=== EXERCISE INPUT ===
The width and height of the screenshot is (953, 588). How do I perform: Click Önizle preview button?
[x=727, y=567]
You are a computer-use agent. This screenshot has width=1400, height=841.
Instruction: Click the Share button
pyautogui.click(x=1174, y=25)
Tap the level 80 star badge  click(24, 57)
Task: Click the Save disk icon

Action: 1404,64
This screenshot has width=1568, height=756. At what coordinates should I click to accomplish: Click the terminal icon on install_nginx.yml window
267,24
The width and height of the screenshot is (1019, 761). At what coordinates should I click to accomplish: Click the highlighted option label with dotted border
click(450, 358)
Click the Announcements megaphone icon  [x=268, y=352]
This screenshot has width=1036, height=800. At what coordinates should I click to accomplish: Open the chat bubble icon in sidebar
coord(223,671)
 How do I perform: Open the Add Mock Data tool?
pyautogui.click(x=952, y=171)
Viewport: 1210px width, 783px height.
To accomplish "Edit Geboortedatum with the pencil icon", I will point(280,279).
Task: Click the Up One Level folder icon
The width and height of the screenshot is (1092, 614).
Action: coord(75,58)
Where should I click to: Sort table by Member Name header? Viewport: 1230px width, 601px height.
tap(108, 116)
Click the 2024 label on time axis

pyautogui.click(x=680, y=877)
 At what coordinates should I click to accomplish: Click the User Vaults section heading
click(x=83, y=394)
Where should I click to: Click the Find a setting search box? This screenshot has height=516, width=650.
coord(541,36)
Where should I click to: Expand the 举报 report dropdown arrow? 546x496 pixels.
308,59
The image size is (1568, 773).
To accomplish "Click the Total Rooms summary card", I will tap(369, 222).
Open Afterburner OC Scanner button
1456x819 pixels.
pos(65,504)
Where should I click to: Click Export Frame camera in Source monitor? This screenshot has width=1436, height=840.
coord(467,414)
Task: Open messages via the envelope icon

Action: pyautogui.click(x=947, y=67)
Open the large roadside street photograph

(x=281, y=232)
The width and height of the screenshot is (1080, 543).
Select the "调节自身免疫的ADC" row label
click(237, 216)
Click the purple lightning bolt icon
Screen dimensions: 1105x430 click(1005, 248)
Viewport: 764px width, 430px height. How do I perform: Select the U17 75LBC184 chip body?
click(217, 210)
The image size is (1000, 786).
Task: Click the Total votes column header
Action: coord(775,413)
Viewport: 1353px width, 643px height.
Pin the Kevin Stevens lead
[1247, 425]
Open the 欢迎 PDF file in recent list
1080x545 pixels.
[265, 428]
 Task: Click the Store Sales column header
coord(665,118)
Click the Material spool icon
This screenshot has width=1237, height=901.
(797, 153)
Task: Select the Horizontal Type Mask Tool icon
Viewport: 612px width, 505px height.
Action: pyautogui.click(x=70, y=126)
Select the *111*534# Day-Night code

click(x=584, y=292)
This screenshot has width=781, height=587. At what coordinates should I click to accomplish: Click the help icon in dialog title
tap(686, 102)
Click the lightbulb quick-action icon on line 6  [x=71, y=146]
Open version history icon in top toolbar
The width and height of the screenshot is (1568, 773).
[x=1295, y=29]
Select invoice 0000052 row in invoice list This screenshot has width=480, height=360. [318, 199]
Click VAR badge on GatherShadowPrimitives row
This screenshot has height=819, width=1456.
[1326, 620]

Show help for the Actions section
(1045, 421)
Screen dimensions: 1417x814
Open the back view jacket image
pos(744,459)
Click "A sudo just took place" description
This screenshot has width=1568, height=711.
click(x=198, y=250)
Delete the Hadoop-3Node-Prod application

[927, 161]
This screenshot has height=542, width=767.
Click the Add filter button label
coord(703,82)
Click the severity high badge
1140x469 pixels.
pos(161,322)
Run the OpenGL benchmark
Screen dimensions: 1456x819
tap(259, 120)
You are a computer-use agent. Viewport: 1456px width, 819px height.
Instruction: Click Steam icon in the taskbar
===
- PROBLEM TO WORK ON
Add 38 to every coordinate in the answers of the listing, starting with the line containing "This screenshot has width=781, height=587." and going on through the line containing "[x=1295, y=29]". Write out those lines again, with the requests included.

- FINISHED EXERCISE
This screenshot has width=781, height=587. At what coordinates should I click to accomplish: Click the help icon in dialog title
tap(724, 140)
Click the lightbulb quick-action icon on line 6  [x=109, y=184]
Open version history icon in top toolbar
The width and height of the screenshot is (1568, 773).
[x=1333, y=67]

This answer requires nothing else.